Avec un baril de brut qui atteint aujourd'hui 120 à 125 dollars, la "facture énergétique atteint un niveau qui est très pénalisant", a observé la ministre de l'Economie. Elle a rappelé que le pétrole représentait 45% de la consommation énergétique finale de la France et 8% des dépenses des ménages.
Le super sans plomb 95 a dépassé 1,53 euro/litre en moyenne, atteignant un plus haut historique, selon les relevés publiés par la Direction générale de l'énergie et du climat (DGEC) du ministère de l'Ecologie et des Transports.
Les acteurs de l'industrie pétrolière - producteurs, raffineurs, distributeurs - sont donc appelés à verser une contribution spéciale, via une taxation exceptionnelle prélevée sur leurs "provisions pour hausses de prix".
"Ils mettent tous la main à la poche. Les producteurs, et notamment Total, beaucoup plus que les autres", a relevé Mme Lagarde. Concrètement, les producteurs-raffineurs contribueront pour 60% et les distributeurs pour 40%.
Total "participera à cette taxe dans un effort de solidarité", a déclaré une porte-parole du groupe pétrolier. La hausse des carburants "est mondiale et chacun la subit", a-t-elle ajouté.
Les 115 millions d'euros prévus permettront de financer une mesure d'allègement fiscal pour les contribuables utilisant beaucoup la voiture dans leur travail qui bénéficieront d'une revalorisation de 4,6% du barème forfaitaire kilométrique.
La revalorisation de ce barème sur les revenus 2010 avait été annoncée le 5 avril par les services du Premier ministre.
La mesure devrait bénéficier à plus de six millions de contribuables qui déclarent leurs dépenses de carburants sous la forme des "frais réels". Sont concernés cinq millions de salariés, 500.000 membres des professions libérales et 600.000 artisans, selon les estimations de M. Lefebvre.
Pour Mme Lagarde, la hausse actuelle des produits pétroliers "ne résulte pas seulement des fondamentaux du marché", soutenus par des tensions comme en Libye. Elle a aussi mis en cause "un certain nombre de mouvements à caractère spéculatif (...) en particulier sur des produits dérivés".

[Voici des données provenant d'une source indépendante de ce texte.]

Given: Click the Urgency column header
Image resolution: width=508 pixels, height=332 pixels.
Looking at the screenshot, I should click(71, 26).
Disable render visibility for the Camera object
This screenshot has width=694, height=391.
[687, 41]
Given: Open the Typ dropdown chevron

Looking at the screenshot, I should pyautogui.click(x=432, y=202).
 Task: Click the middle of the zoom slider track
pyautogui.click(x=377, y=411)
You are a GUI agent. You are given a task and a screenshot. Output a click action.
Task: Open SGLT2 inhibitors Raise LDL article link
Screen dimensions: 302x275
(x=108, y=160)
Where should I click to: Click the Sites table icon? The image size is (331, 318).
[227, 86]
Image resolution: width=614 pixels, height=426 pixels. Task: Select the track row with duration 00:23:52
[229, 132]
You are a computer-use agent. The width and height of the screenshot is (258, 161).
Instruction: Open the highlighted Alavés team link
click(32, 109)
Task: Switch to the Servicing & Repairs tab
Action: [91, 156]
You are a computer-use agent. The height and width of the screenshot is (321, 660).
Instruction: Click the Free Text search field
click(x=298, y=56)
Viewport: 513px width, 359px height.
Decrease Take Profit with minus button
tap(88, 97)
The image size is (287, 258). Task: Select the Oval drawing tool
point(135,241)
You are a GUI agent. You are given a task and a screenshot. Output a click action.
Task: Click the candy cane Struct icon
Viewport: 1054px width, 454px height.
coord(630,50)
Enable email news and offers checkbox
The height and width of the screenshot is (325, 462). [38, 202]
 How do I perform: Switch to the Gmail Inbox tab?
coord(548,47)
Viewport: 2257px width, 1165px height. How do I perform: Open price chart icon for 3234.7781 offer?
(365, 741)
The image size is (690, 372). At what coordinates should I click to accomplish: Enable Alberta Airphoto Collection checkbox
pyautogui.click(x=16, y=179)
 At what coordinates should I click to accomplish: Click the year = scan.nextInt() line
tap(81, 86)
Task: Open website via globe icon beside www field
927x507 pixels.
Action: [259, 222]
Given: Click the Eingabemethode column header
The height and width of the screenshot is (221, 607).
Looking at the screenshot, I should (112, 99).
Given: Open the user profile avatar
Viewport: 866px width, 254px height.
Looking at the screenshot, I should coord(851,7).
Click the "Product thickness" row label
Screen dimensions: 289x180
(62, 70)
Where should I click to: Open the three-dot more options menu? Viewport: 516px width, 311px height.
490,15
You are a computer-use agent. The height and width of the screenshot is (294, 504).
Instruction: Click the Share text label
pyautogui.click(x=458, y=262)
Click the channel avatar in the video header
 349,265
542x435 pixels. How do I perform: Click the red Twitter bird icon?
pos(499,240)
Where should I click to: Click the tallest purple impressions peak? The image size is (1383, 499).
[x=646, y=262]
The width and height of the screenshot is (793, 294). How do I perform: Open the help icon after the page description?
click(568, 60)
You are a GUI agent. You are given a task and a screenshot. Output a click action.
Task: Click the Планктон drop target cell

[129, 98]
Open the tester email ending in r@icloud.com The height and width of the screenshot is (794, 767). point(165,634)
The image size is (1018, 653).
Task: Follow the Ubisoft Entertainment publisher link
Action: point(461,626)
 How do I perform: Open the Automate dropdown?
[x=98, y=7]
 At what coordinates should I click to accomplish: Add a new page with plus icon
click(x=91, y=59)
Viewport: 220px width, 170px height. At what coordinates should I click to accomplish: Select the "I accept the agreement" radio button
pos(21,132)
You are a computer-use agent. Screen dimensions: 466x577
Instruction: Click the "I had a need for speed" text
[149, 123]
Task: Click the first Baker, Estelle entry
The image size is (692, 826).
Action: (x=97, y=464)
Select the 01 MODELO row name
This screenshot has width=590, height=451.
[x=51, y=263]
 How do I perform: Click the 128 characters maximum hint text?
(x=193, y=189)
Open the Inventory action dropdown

Mais la ministre de l'Economie a souligné qu'il n'y avait pas eu d'augmentation abusive des marges du secteur et que les stations-service respectaient bien les règles d'affichage des prix.
Le président de l'Union française des industries pétrolières (Ufip), Jean-Louis Schilansky, a jugé que la contribution prévue constituait "une vraie ponction sur le raffinage et la distribution française". "Cette taxe exceptionnelle viendra s'ajouter à leurs charges", a-t-il dénoncé.
Du côté des associations de consommateurs, l'UFC-Que Choisir juge que la mesure d'allègement fiscal est "une goutte d'eau dans un océan d'attente", et ne concerne qu'un public "assez restreint".
"Il faut mettre en place des mesures de long terme pour réduire la dépendance au pétrole", comme les transports collectifs et les énergies alternatives, a jugé Caroline Keller, chargée de mission énergie dans cette association.
Cela suppose "des investissements massifs", financés par "une taxe beaucoup plus conséquente que ce qui a été décidé", notamment "sur les profits de Total", estime-t-elle.